Observo suas mãos trêmulas que seguram a borda do livro. Seus dedos não aparentam a mesma textura de quando nos conhecemos, suas mãos possuem agora pequenos sinais e manchinhas delicadas que se espalham também por seus braços enrugados. Apesar do leve tremor, ainda há firmeza e segurança no seu gesto de segurar o livro. Sempre admirei isso em você, sabia? O modo como sempre estava certa sobre o que fazer e como agir.
Você molha a ponta do dedo indicador e, com todo o cuidado do mundo, passa para a próxima página. Sorri ao decifrar as palavras escritas com tanto esmero anos atrás. Sorri, mas de modo confuso e perdido. Não se lembra, não sabe por que está sorrindo, certo? Apenas sente vontade de fazê-lo.
Passo a mão por seus cabelos grisalhos e macios. Eles deslizam entre meus dedos e correm até a altura de seus seios. Também sorrio, pois, se um dia vi graça na vida, só tenho a lhe agradecer por isso. Você me olha de modo torto, mas aceita meus carinhos sem questionar.

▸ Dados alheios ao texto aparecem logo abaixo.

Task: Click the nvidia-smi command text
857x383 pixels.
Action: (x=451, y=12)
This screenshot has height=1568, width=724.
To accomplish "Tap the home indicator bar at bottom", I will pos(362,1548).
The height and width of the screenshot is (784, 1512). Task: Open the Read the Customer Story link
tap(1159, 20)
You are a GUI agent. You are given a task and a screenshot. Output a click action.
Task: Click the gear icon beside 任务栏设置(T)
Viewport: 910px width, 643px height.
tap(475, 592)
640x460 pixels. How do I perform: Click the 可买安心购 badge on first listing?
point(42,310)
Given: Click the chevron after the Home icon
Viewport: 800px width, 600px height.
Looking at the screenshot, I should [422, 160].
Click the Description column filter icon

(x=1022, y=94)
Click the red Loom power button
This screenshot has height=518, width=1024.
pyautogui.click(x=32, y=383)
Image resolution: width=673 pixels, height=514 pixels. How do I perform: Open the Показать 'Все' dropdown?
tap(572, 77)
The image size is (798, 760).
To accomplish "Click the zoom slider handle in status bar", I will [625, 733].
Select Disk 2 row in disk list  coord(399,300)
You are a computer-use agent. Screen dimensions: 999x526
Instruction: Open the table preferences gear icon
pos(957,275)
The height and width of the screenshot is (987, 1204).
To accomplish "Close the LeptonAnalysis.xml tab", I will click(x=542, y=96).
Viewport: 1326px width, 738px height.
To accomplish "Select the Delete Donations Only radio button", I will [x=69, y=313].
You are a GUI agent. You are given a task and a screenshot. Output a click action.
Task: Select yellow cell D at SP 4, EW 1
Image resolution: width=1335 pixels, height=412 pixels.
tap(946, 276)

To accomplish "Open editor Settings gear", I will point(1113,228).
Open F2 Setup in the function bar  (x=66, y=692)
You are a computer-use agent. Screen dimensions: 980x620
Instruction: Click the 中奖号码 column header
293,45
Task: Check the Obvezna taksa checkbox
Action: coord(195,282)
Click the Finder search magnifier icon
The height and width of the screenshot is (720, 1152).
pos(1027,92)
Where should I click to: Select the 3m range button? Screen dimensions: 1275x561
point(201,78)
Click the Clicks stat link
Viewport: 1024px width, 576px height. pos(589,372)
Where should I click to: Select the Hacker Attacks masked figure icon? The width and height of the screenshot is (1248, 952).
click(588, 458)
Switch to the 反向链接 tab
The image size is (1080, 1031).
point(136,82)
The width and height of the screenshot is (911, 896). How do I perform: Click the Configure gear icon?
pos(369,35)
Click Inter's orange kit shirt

Ah, querida! Como é insano e triste esse fim inevitável, contudo, o que podemos fazer? Ao menos, há o consolo de sua total cegueira diante dos últimos acontecimentos. Pois, desse modo, você terá o melhor fim de todos.
- Estou com frio! – balbucia sem dirigir a palavra a mim, como se estivesse lendo isso nas páginas do livro.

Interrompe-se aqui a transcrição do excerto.